2. Description of the Related Art Conventionally, especially in a wooden building, FIG.
As shown in FIG. 2, the upper end of the anchor bolt a protruding from the upper surface of the concrete foundation b is inserted through an insertion hole d formed in a suitable position on the base c so as to penetrate the concrete foundation b.
The base c was directly mounted on the base, and the washer e and the nut n were attached to the protruding ends of the anchor bolts a and screw-fitted. Rigid connections are also made between buildings and foundations such as RC structures, S structures, and SRC structures, and between piers and bridge girders in bridges.

[0003]

However, the above structure has a problem to be solved as follows. (1) Earthquake shocks, vibrations, etc. are transmitted to buildings and bridge girders as they are. (2) The structure is large in size, since it is only a structure that can withstand the impact of an earthquake by using many braces and bearing walls to harden it, and the buildings and bridges themselves shake in the same way as the ground vibrations. Buildings and bridges are likely to collapse or break in an earthquake.

[0004]

SUMMARY OF THE INVENTION In view of the problems (1) and (2) based on the above-mentioned prior art, the present invention is directed to a vertical body in a cylindrical body made of an elastic material such as synthetic resin or rubber. A plurality of slide disks in a stacked state are accommodated, the frictional resistance of the sliding contact surfaces of a pair of adjacent slide disks is extremely reduced, and a concrete foundation and a pier in a building (base) or a bridge are provided on the upper and lower portions of the cylindrical body. A pair of upper and lower metal fixing plates is installed on the bridge girder to form a seismic isolation device.

[0005] An anchor bolt on a concrete foundation is inserted into the bolt insertion hole of the lower fixing plate of the seismic isolation device, and a washer and a nut are attached to a protruding end of the anchor bolt and screwed into the concrete.
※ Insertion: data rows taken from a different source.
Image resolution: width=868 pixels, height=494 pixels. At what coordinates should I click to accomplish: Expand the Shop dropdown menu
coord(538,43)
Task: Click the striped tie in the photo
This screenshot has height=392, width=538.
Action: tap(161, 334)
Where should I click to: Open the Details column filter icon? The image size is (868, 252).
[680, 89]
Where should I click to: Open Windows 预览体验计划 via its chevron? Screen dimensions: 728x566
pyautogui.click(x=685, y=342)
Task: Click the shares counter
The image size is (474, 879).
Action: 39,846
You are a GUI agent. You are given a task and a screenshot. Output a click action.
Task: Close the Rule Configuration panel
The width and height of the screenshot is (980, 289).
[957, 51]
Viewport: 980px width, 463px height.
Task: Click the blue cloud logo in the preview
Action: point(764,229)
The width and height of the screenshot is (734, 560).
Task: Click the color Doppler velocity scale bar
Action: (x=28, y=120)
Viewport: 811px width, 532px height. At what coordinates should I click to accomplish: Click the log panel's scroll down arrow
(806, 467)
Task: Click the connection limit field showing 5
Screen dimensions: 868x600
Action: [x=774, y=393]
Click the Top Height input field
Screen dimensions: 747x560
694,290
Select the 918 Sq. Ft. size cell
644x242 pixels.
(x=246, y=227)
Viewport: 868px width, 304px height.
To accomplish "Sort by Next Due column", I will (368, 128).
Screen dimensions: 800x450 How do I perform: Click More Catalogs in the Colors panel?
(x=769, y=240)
A plurality of seismic isolation devices are installed and fixed at predetermined positions on a foundation or a pier, and a base or a bridge girder is laid on the seismic isolation device, and the base is appropriately fixed to an upper fixing plate of the seismic isolation device, By fixing the base and the seismic isolation device, and interposing the seismic isolation device between the concrete foundation and the base, the building is vibrated in a long cycle and the vibration caused by the earthquake is attenuated and transmitted to the building or bridge girder To solve the above problem.

[0006]

DESCRIPTION OF THE PREFERRED EMBODIMENTS One embodiment of the present invention will be described below with reference to the drawings. As shown in FIGS. 18 to 21, the seismic isolation device 1 is provided at an appropriate position on the concrete foundation B in the building W.
1a ... is arranged and fixed, and the seismic isolation device 1, 1a ...
The base C of the building W is laid and fixed thereon, and the seismic isolation devices 1, 1a, ... are interposed between the concrete foundation B and the base C. Also, the seismic isolation device 1, 1a ...
Are anchored to the concrete foundation B, and a plurality of anchor bolts A, Aa,.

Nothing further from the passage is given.